**TASK BRIEF**
Wherever a line of the records contains "computer", copy that line.

Dataset entries
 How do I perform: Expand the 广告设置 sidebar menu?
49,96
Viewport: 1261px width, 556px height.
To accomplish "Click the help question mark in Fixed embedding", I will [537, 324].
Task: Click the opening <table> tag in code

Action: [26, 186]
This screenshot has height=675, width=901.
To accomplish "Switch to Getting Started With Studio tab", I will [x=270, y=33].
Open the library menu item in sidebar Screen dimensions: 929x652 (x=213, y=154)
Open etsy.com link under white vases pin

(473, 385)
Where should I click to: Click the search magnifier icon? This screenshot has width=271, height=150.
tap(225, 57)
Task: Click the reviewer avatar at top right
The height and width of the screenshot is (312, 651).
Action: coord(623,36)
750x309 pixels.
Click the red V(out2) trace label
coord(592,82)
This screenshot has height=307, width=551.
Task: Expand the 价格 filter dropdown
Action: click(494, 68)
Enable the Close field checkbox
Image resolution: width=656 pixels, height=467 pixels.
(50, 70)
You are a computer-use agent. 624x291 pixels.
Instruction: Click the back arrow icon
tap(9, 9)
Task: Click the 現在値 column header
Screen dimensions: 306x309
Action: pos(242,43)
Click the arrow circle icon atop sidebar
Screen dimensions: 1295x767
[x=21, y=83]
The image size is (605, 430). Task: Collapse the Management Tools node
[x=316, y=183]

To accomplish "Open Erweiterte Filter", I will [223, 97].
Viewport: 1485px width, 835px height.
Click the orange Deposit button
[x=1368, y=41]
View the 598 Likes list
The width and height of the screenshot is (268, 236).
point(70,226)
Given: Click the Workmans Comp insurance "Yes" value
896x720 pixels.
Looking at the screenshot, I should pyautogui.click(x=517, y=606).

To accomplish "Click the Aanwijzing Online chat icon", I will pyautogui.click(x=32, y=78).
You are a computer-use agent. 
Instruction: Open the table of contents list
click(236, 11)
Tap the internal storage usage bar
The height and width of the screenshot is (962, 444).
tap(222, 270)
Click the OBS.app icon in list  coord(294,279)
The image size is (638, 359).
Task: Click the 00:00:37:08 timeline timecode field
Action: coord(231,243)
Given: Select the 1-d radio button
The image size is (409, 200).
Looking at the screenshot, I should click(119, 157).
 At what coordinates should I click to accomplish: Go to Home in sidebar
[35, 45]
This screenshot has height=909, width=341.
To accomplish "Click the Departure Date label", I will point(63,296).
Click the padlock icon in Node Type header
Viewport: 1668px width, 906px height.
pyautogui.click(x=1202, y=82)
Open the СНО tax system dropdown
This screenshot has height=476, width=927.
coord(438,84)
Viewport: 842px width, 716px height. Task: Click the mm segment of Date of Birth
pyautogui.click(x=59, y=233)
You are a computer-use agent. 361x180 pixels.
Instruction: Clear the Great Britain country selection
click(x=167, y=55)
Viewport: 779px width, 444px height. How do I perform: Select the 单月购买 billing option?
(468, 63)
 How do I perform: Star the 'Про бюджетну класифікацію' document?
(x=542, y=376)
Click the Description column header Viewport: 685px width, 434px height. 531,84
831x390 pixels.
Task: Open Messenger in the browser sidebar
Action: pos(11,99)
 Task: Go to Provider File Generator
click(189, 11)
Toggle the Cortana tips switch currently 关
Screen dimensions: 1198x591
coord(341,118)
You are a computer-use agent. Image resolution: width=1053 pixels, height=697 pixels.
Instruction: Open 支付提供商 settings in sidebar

**SOLUTION TO THIS PROBLEM**
You are a computer-use agent. 624x291 pixels.
You are a computer-use agent. 
You are a computer-use agent. 361x180 pixels.
You are a computer-use agent. Image resolution: width=1053 pixels, height=697 pixels.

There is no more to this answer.